== Input ==

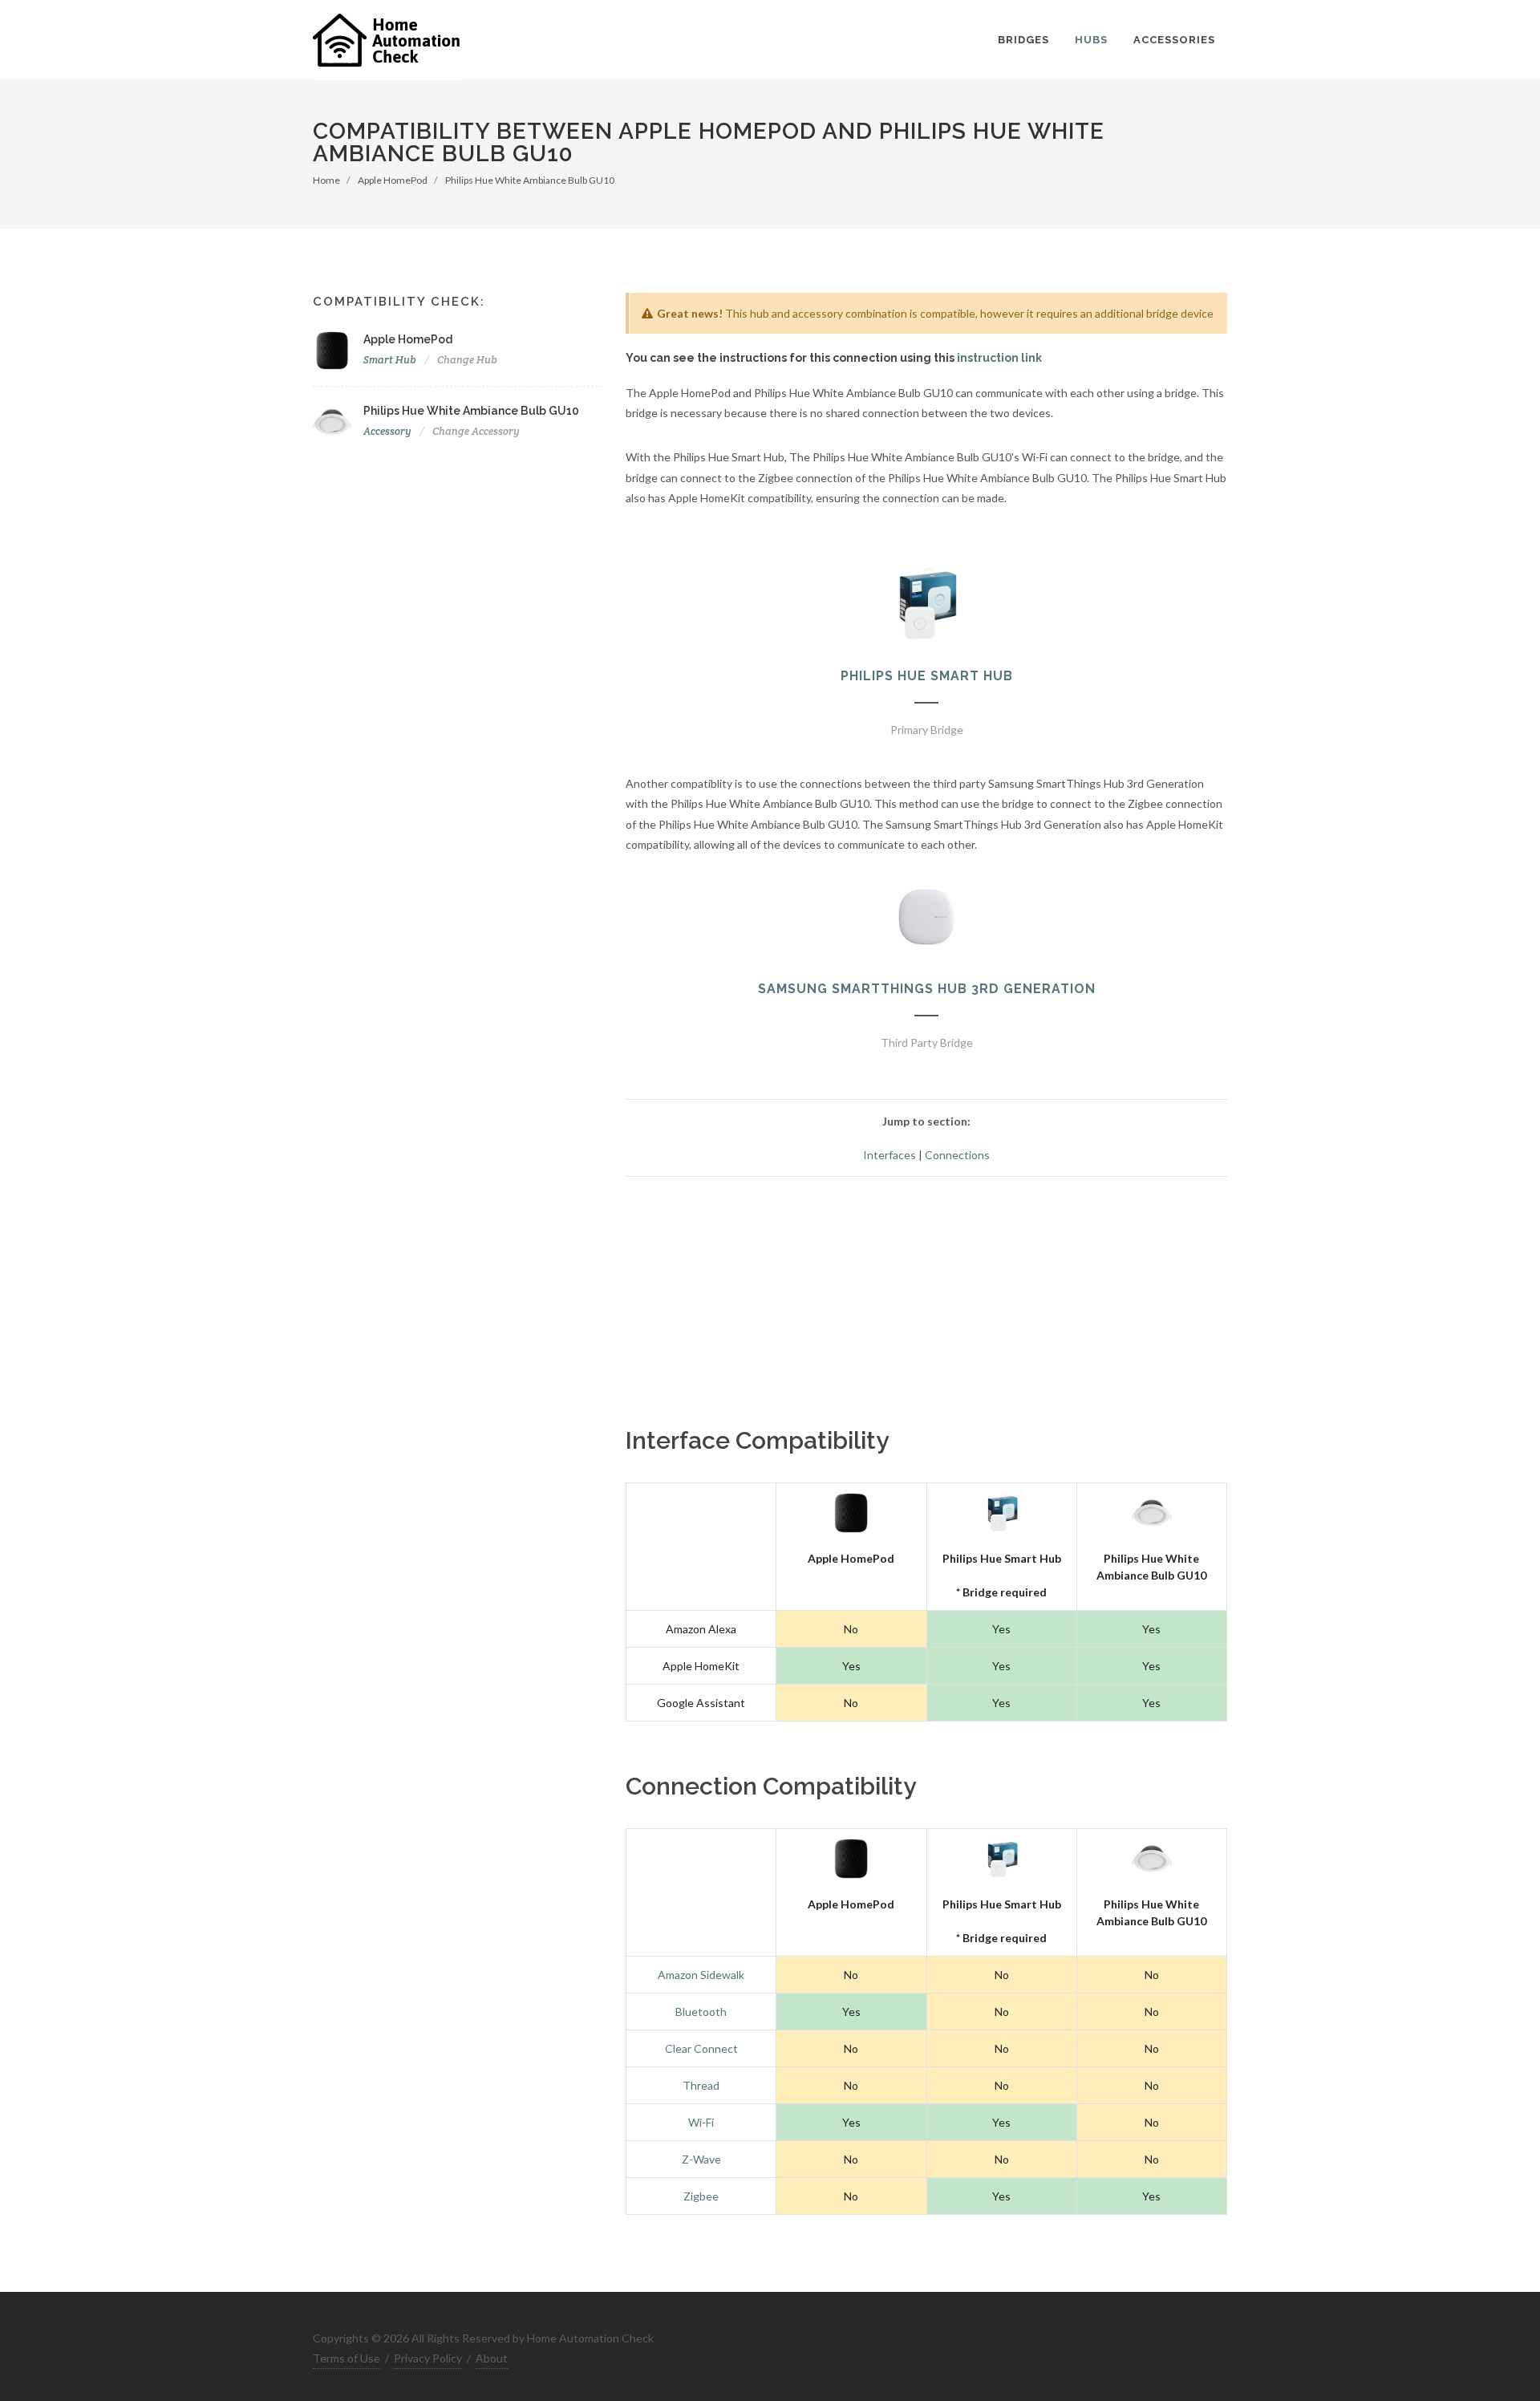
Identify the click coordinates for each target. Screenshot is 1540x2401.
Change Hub (467, 360)
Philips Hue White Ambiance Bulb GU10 (529, 180)
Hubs (1091, 40)
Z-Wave (701, 2159)
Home (326, 180)
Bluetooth (701, 2011)
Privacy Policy (428, 2358)
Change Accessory (476, 431)
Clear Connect (701, 2048)
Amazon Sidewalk (701, 1974)
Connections (957, 1155)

===

● What the task asks
Each line of the data must be restated exactly, and the pictures must be left out.

● Output
Identify the click coordinates for each target. Screenshot is 1540x2401.
Change Hub (467, 360)
Philips Hue White Ambiance Bulb GU10 (529, 180)
Hubs (1091, 40)
Z-Wave (701, 2159)
Home (326, 180)
Bluetooth (701, 2011)
Privacy Policy (428, 2358)
Change Accessory (476, 431)
Clear Connect (701, 2048)
Amazon Sidewalk (701, 1974)
Connections (957, 1155)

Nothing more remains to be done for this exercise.